“I never knew I needed Justin Bieber and Bryan Adams harmonizing together but here we are.”
That was one of the comments on the YouTube video of Lean on Me, as sung by a wide range of Canadian musicians on the Stronger Together broadcast on Sunday evening.
I wasn’t able to watch the show, but I listened to it on CFIS, which was broadcasting the full 90 minutes.
I realized, as I listened to it, how strange it was to listen to a radio broadcast of a TV show. I didn’t have any visuals to refer to, including graphics telling me who was singing or talking most of the time.
Sometimes one of the people would introduce themselves when they took their turn broadcasting from their home; sometimes someone would introduce the next person. But a lot of times I was guessing who was talking at any time.

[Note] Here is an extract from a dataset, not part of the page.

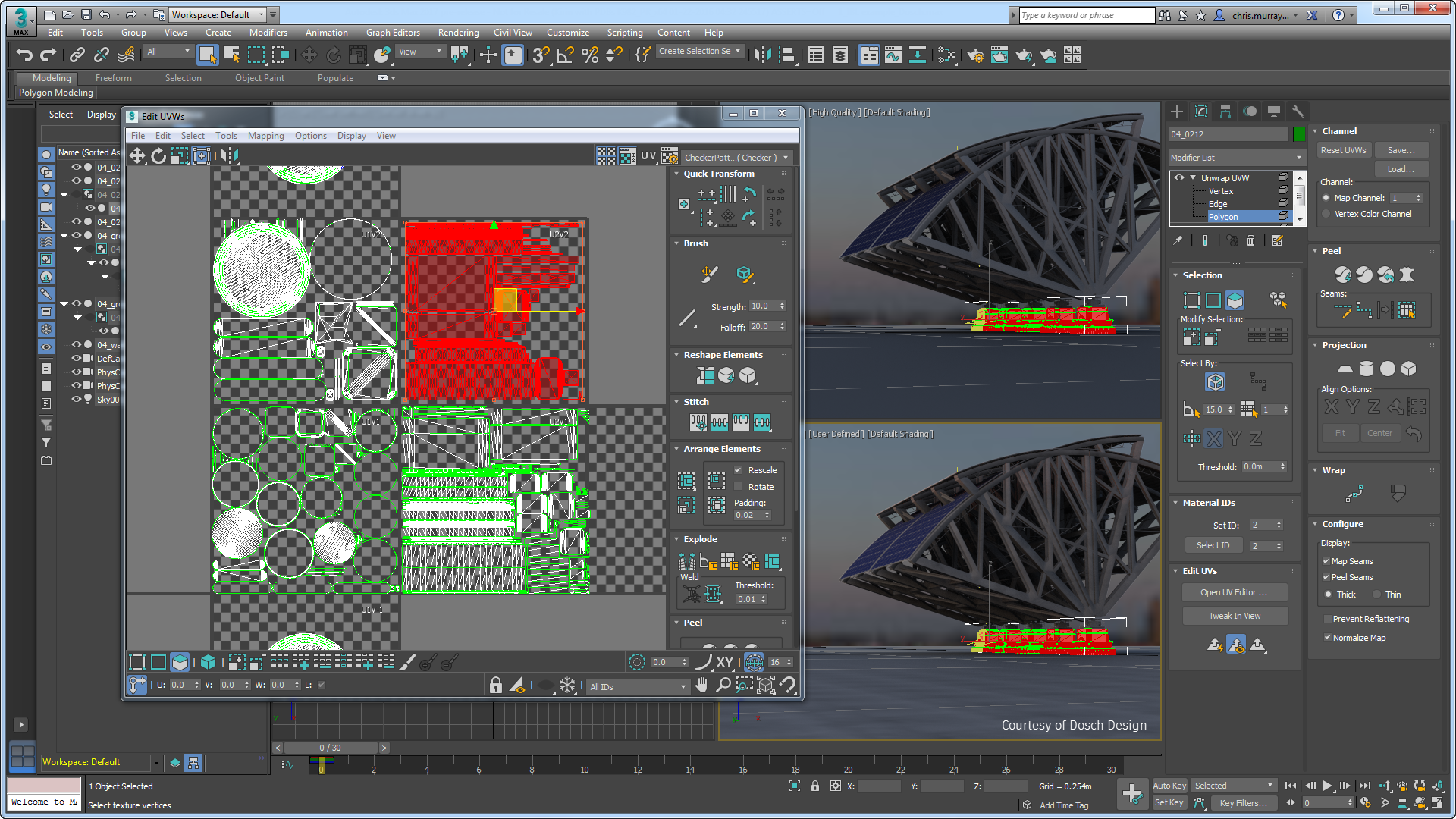Open Modifier List dropdown
The height and width of the screenshot is (819, 1456).
coord(1236,157)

Some of the voices I could recognize and, especially when they started singing, I knew who it was.
At first, I thought there was something missing, not knowing who was talking or singing, but as the show went along I realized I was listening probably more carefully than I usually did, simply because I didn’t know who was next.

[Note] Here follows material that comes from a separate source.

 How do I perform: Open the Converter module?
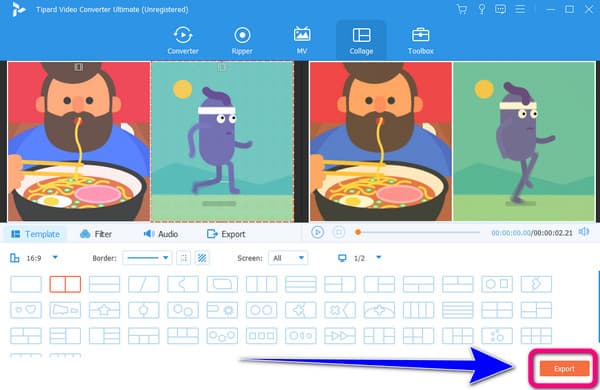tap(183, 41)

It was an incredible 90 minutes, with musical artists, actors, celebrities like Chris Hadfield and Hayley Wickenheiser, and so-called “ordinary” Canadians all sharing their feelings and memories about what the country (and the world) are going through. There were some comments from people who had lived through the Spanish Flu epidemic of 1918 and 1919, and comments from people on the front lines of today’s fight.
And at the end, there was a song. I was half expecting an updated version of Tears Are Not Enough, the song Canadian artists recorded together for African famine relief.
But they chose to, in a way, honour the late Bill Withers, by using Lean on Me as the final musical number. From Justin Bieber opening it, through Michael Buble, Bryan Adams, Avril Lavigne, Sarah McLachlan, Geddy Lee, Buffy Sainte-Marie and a host of other Canadian performers, they made the whole singing from home thing work beautifully.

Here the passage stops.